Repeat every line below exactly as it reads.

• [DATA SUPPLIED]:
+--

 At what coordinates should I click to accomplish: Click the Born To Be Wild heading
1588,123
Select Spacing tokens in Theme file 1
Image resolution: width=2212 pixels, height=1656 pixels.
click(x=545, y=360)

+--

• [ANSWER TO THIS EXERCISE]:
 At what coordinates should I click to accomplish: Click the Born To Be Wild heading
1588,123
Select Spacing tokens in Theme file 1
Image resolution: width=2212 pixels, height=1656 pixels.
click(x=545, y=360)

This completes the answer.